Things to do —
**1.** From the sermon excerpt, extract the stretch from "Thank you for your" through "that in a bit." and reproduce it word for word.
**2.** In the sermon excerpt, do the following statements agree with the text? Answer yes or no for each, and quote the words that decide it. (a) The speaker kept a copy of the homily preached on this Luke text years ago. (b) The church's bell tower has been repaired. (c) The speaker comes from a place with mild winters.
**3.** According to the sermon excerpt, what does the speaker love hearing?

--- start of Selected passage ---

This is the day the Lord has made; let us rejoice and be glad in it. AMEN.

Thank you for your kind invitation and your warm welcome back to this much loved church. The bell tower’s repair is splendid, and I love hearing the bell toll out its warm welcome to the island. I am so glad to be back here, and thank you for inviting me back.

This Luke text was one of the first I ever preached on here—but of course, I neither remember what I said nor saved that 6 year ago, or was it 9 year ago, homily. I do remember that chickens being gathered up meant a lot more to me having been here, than they did in the city and frigid winter weather where I come from, but I read about them with a further thought this year, but that in a bit.

--- end of Selected passage ---
--- start of Entries ---

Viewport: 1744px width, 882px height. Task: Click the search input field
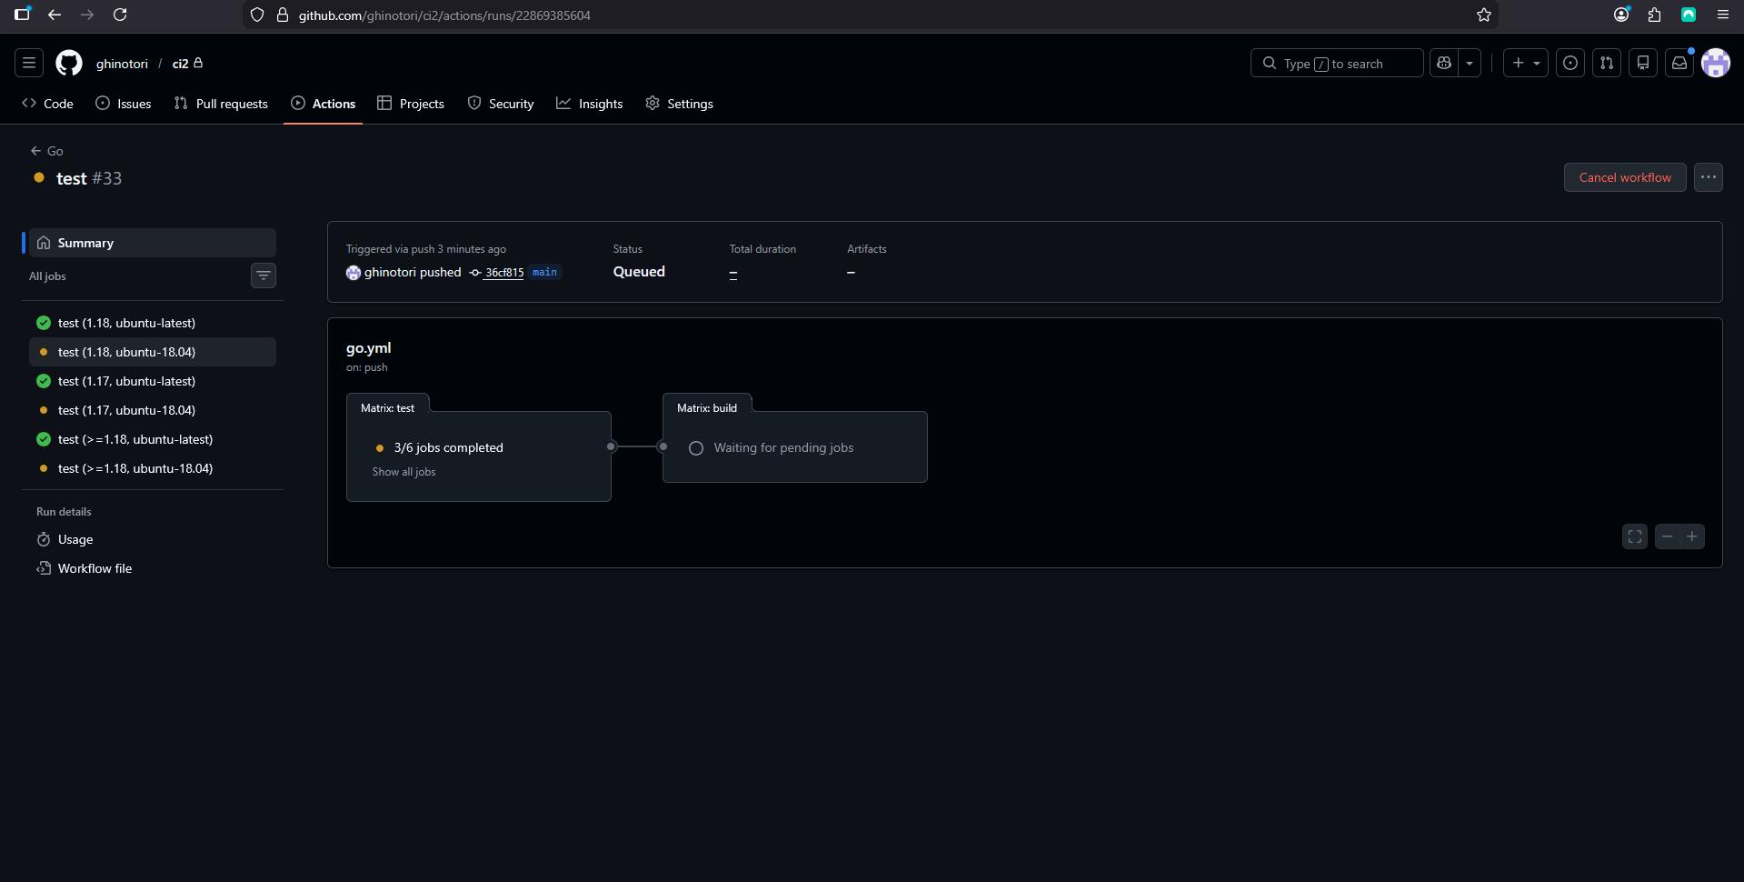point(1336,64)
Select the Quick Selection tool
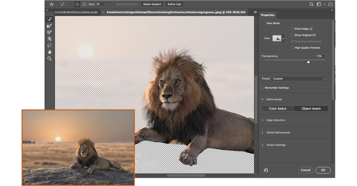Screen dimensions: 357x186 49,19
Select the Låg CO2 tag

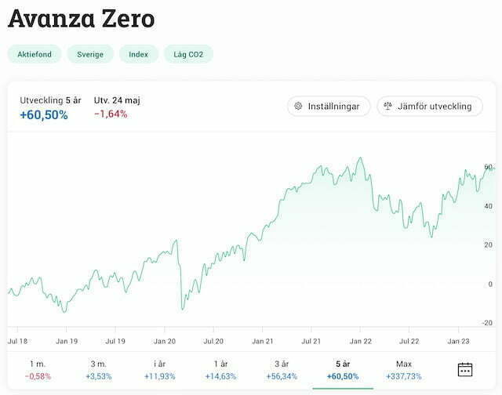coord(188,54)
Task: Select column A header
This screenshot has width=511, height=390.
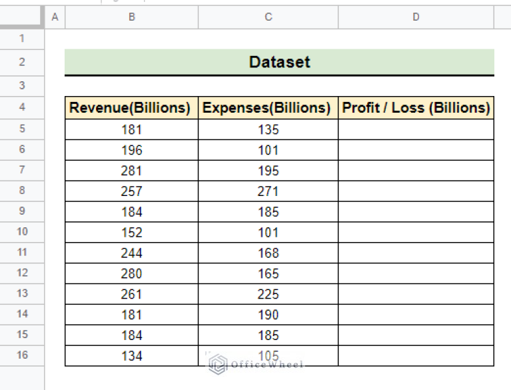Action: coord(55,17)
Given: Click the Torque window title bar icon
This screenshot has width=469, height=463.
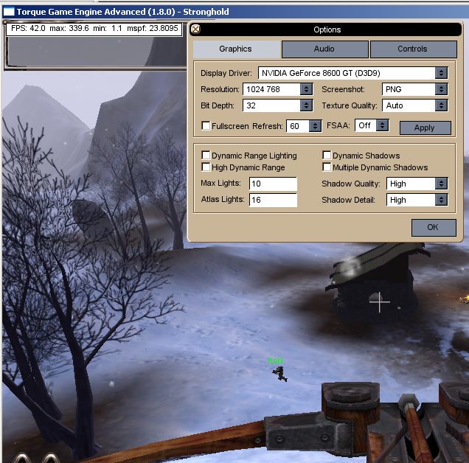Looking at the screenshot, I should 9,12.
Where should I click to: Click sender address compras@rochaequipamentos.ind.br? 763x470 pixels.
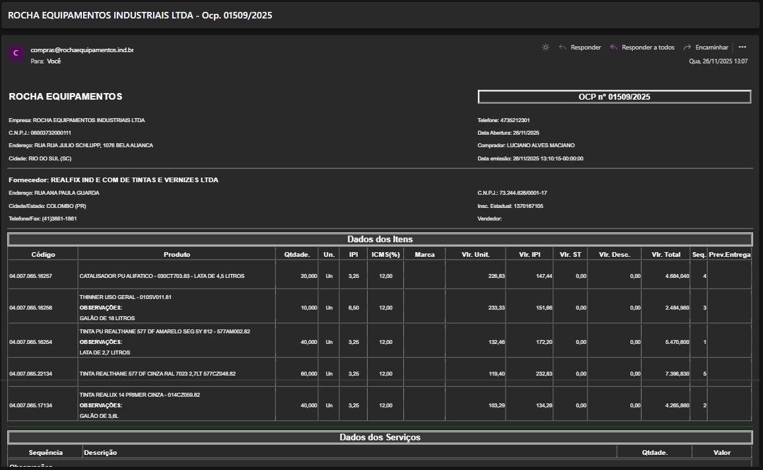pos(82,50)
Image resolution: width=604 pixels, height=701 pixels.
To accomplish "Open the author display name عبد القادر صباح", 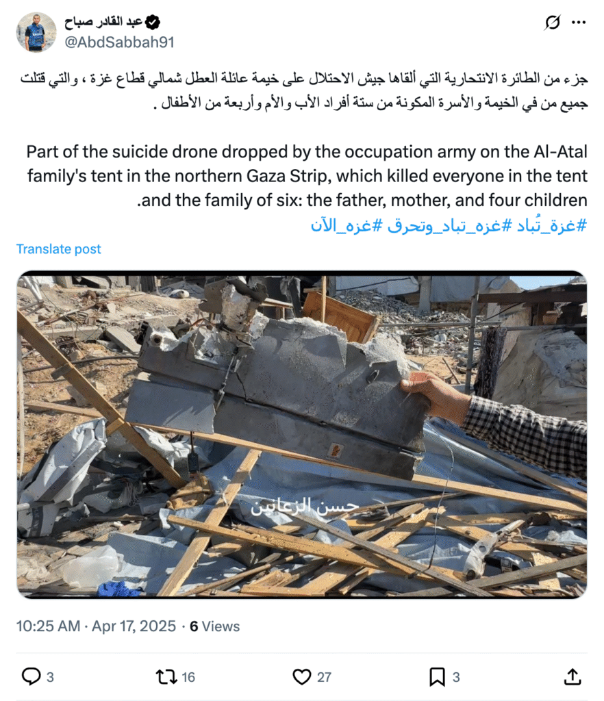I will [x=103, y=21].
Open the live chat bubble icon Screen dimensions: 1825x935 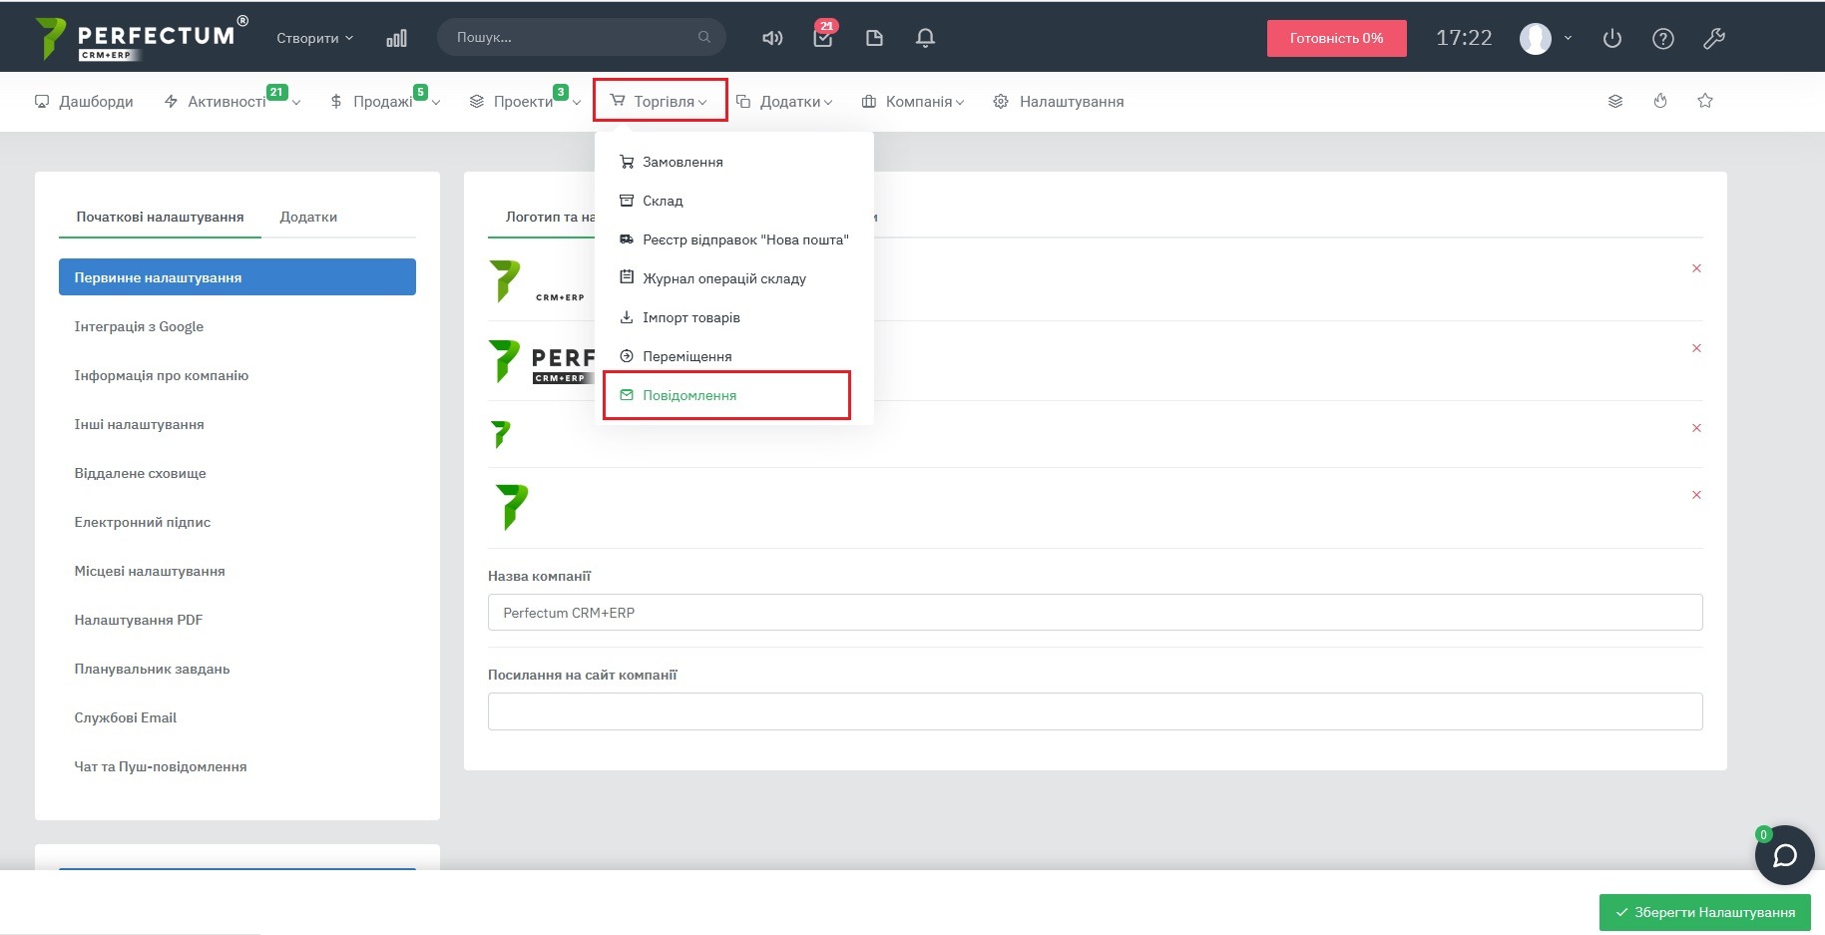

--- end of Entries ---

Results of the exercise —
**1.**
Thank you for your kind invitation and your warm welcome back to this much loved church. The bell tower’s repair is splendid, and I love hearing the bell toll out its warm welcome to the island. I am so glad to be back here, and thank you for inviting me back.

This Luke text was one of the first I ever preached on here—but of course, I neither remember what I said nor saved that 6 year ago, or was it 9 year ago, homily. I do remember that chickens being gathered up meant a lot more to me having been here, than they did in the city and frigid winter weather where I come from, but I read about them with a further thought this year, but that in a bit.

**2.**
(a) No: "I neither remember what I said nor saved that 6 year ago, or was it 9 year ago, homily."
(b) Yes: "The bell tower’s repair is splendid"
(c) No: "the city and frigid winter weather where I come from"

**3.** The bell toll out its warm welcome to the island.